Requirement → Copy the rows below word for word, from the line with "This screenshot has height=1118, width=1445." up to and including the line with "I will 142,353.".

Extracted material →
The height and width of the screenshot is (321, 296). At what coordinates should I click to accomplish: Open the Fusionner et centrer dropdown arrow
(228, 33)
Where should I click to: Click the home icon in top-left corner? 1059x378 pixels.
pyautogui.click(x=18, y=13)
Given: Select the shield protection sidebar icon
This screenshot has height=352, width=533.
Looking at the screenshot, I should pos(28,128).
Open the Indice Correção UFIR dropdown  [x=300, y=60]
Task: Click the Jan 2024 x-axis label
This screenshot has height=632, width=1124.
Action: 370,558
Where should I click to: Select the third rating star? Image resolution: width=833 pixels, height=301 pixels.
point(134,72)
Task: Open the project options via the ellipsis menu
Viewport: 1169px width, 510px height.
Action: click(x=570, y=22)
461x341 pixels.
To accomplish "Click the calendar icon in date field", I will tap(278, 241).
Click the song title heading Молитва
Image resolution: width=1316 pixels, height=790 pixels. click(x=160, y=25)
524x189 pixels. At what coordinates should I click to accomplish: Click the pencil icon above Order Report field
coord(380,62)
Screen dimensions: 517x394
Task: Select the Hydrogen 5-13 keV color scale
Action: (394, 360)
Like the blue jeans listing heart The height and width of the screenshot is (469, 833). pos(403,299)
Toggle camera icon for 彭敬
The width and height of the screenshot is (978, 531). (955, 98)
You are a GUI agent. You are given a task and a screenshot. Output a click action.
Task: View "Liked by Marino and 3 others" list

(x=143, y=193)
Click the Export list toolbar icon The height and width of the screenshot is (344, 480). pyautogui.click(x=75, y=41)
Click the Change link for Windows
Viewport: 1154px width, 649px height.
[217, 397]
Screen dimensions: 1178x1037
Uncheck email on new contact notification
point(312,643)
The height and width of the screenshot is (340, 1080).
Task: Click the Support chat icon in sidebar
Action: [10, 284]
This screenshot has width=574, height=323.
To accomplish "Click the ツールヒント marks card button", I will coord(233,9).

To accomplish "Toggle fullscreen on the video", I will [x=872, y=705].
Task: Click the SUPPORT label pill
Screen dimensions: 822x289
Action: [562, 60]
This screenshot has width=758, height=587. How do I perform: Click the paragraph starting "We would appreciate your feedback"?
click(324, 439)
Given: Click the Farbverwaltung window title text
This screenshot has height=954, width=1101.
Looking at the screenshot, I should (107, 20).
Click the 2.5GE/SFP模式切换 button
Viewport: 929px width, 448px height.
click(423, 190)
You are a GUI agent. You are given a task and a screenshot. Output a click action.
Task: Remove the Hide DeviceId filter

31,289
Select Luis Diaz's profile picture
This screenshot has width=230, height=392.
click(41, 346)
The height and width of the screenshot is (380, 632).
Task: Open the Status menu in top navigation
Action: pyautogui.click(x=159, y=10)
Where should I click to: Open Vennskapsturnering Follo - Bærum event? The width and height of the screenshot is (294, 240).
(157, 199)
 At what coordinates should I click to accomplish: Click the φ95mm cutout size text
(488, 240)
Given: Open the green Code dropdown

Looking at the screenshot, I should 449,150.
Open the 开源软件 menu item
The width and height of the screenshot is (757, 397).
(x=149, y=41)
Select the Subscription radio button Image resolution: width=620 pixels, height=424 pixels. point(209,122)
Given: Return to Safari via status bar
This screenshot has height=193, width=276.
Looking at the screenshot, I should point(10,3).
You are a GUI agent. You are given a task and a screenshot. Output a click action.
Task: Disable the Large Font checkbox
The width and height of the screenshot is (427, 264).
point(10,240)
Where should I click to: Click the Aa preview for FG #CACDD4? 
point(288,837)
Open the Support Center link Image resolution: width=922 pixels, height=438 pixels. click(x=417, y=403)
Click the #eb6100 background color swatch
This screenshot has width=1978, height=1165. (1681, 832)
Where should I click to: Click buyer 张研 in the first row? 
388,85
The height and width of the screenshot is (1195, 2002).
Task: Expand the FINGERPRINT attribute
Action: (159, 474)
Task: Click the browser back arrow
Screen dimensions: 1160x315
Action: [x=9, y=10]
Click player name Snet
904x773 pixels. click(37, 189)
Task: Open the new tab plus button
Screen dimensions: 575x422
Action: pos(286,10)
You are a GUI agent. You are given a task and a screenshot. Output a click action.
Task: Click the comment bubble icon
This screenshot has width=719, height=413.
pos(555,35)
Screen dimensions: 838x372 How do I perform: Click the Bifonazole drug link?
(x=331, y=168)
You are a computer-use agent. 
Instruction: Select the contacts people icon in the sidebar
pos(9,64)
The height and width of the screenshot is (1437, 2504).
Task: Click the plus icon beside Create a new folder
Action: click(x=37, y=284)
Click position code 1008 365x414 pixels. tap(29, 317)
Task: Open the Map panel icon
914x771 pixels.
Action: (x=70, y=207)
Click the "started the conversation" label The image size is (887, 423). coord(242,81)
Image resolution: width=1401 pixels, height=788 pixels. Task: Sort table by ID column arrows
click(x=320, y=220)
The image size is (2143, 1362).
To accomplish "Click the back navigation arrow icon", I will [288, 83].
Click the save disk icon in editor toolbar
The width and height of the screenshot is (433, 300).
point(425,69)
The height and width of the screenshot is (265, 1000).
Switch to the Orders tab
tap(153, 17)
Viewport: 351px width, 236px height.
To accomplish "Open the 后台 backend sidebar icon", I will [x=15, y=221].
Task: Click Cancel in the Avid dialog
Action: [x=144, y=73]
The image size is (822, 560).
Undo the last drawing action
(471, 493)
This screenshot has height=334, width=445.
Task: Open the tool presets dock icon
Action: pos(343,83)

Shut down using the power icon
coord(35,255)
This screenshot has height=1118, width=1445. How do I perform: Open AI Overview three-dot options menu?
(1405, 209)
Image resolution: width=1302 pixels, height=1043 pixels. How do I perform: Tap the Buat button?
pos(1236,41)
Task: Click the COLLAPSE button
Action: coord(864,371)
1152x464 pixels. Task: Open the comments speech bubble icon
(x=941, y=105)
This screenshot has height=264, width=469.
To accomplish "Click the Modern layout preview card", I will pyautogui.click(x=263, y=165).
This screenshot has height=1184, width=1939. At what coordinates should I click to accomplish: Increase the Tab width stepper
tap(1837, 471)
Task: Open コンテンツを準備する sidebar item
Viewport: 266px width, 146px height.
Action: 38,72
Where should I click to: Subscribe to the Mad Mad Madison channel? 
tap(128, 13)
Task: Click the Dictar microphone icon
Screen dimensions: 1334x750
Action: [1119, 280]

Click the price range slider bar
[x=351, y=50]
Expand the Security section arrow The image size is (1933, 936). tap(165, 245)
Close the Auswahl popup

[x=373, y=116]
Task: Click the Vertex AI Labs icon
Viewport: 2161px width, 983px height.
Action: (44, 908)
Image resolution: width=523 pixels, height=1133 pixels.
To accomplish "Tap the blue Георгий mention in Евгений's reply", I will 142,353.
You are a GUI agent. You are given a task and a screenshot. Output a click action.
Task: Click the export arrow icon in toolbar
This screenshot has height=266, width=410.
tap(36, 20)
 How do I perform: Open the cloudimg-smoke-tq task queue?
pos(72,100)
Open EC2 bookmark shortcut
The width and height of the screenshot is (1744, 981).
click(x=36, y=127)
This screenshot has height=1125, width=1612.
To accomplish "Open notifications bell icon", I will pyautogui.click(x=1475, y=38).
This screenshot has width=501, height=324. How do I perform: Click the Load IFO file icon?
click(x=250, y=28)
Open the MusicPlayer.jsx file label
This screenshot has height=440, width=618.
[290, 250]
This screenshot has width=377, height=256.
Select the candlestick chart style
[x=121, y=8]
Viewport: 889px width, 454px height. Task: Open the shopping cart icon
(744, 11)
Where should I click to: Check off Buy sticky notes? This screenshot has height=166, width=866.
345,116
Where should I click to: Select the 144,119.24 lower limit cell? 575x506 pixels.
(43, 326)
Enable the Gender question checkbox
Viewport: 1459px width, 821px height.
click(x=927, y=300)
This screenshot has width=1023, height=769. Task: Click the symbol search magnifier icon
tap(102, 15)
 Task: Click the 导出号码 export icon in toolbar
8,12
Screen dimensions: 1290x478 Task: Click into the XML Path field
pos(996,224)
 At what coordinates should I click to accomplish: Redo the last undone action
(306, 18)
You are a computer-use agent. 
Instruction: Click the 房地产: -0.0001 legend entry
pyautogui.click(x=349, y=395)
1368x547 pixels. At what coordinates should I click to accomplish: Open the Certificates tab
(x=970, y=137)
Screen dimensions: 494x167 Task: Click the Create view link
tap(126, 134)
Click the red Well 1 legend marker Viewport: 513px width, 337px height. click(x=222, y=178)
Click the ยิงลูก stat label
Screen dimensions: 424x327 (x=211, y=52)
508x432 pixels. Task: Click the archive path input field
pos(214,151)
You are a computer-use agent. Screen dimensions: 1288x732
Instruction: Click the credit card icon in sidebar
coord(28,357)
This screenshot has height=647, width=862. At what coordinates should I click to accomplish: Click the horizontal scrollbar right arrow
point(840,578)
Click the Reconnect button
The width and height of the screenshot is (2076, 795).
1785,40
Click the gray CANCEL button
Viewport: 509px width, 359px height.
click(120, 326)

Written answer →
This screenshot has height=1118, width=1445. How do I perform: Open AI Overview three-dot options menu?
(1405, 209)
Image resolution: width=1302 pixels, height=1043 pixels. How do I perform: Tap the Buat button?
pos(1236,41)
Task: Click the COLLAPSE button
Action: coord(864,371)
1152x464 pixels. Task: Open the comments speech bubble icon
(x=941, y=105)
This screenshot has height=264, width=469.
To accomplish "Click the Modern layout preview card", I will pyautogui.click(x=263, y=165).
This screenshot has height=1184, width=1939. At what coordinates should I click to accomplish: Increase the Tab width stepper
tap(1837, 471)
Task: Open コンテンツを準備する sidebar item
Viewport: 266px width, 146px height.
Action: 38,72
Where should I click to: Subscribe to the Mad Mad Madison channel? 
tap(128, 13)
Task: Click the Dictar microphone icon
Screen dimensions: 1334x750
Action: [1119, 280]

Click the price range slider bar
[x=351, y=50]
Expand the Security section arrow The image size is (1933, 936). tap(165, 245)
Close the Auswahl popup

[x=373, y=116]
Task: Click the Vertex AI Labs icon
Viewport: 2161px width, 983px height.
Action: (44, 908)
Image resolution: width=523 pixels, height=1133 pixels.
To accomplish "Tap the blue Георгий mention in Евгений's reply", I will 142,353.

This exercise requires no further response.